Since 2012, 16 to 20-year-olds who receive the Youth Payment or Young Parent Payment have had access to their money strictly controlled by the state.

Rent and bills are paid directly to landlords. Most of what’s leftover is put on a payment card that can only be used at certain shops and cannot be used to buy alcohol, cigarettes or electronics.

Youth are then given up to $50 a week in cash, but some receive a lot less after their expenses are paid.

The purpose of this is to help rangatahi (young people) budget, but a just-released report, by the Ministry of Social Development (MSD), which oversees the scheme, has found the restrictions can lead to young people feeling “disempowered and stressed”.

MSD report:

Most providers (64 percent) agreed that money management is beneficial to most young people.

I guess you would expect that from the adults. But let's have the full context for the lifted phrase "disempowered and stressed":

From the two studies it is clear that Youth Service providers and young people have similar views on compulsory money management. Both providers and current and past recipients see a definite benefit in some of the components of money management. However, they believe that other components are less helpful and may at times even cause young people difficulty. From the findings it is evident that young people may feel disempowered and stressed particularly due to the universal compulsory nature of money management and the limitations of the payment card. Providers and young people call for greater flexibility in the way money management works. 

So money management for young people and young parents isn't perfect but there is no impetus for it to cease as a practice. 

On what basis do Stuff ask for your financial support?

"Stuff’s ethical reporting is built on accuracy, fairness and balance."

 

 

Wednesday, March 03, 2021

Plummeting prison population

Corrections has released December 2020 prison statistics

My question is, how do you react to this graph?


There are around 1,500 fewer people in prison than the Justice Sector forecast there would be.

Does that inspire you? Does it make you feel less safe? I mean, everything is about feelings today isn't it?

Criminal behaviour doesn't change in the space of a year.

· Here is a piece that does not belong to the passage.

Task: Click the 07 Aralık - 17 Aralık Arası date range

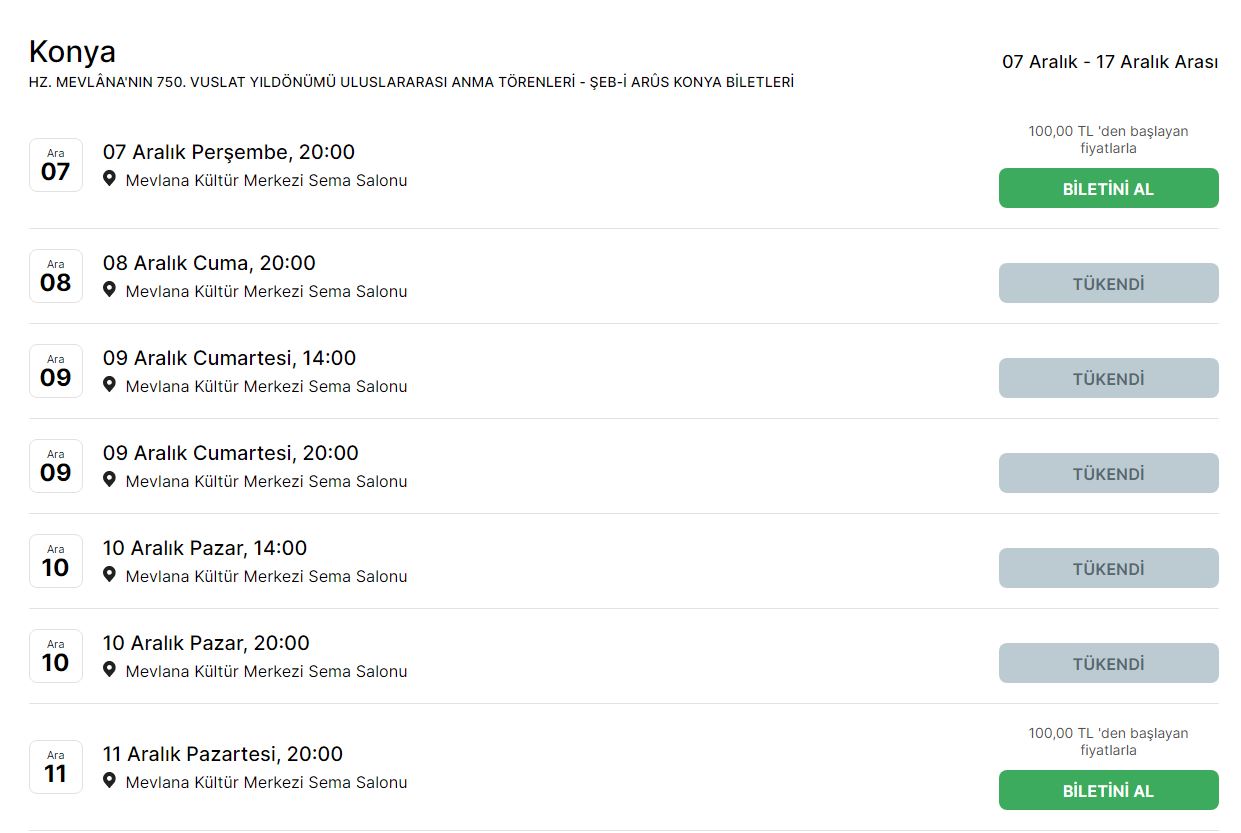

Only active policy to reduce the prison population by device (eg earlier parole) can create a deviation of this magnitude.

Update: Jim Rose helpfully provided some context for the drop, reported in Suff.

Instead of waiting for laws to change – an often slow and contentious political process – Davis has started tinkering at the edges.

"In one aspect a lot has changed, and in another aspect, little has changed…We're finding inefficiencies in the system and doing our best to eliminate them."

Davis asked Corrections to identify its top 10 initiatives for safely reducing the prison population.

The initiatives included looking at how best to utilise electronic monitoring – something recommended in the briefing papers – and bail applications.

In the case of bail applications, those who have been charged are now given extra help filling out the form and access to their full contact information.

This allowed them to submit a proper bail application, with potential bail addresses, so when they came before the court, if a judge deemed them suitable for bail, it could begin immediately.

"We haven't made any legislative changes, we've just found inefficiencies in the system and changed them; low-hanging fruit," Davis says.

"I'm just surprised that the things that we're doing hasn't happened before."

At the moment, the system was "defying the forecasts", he says.

There is still more to be squeezed from those top 10 initiatives, which also include looking at transitional housing, remand, youth, iwi initiatives, and female prisoners. Then Davis will ask Corrections for the next 10 ideas.

"There's now an environment where they're free to be creative."

And for would-be inmates, more creative to be free!

I support the aim so long as more victims is not the result. An outcome only dscovered after the fact.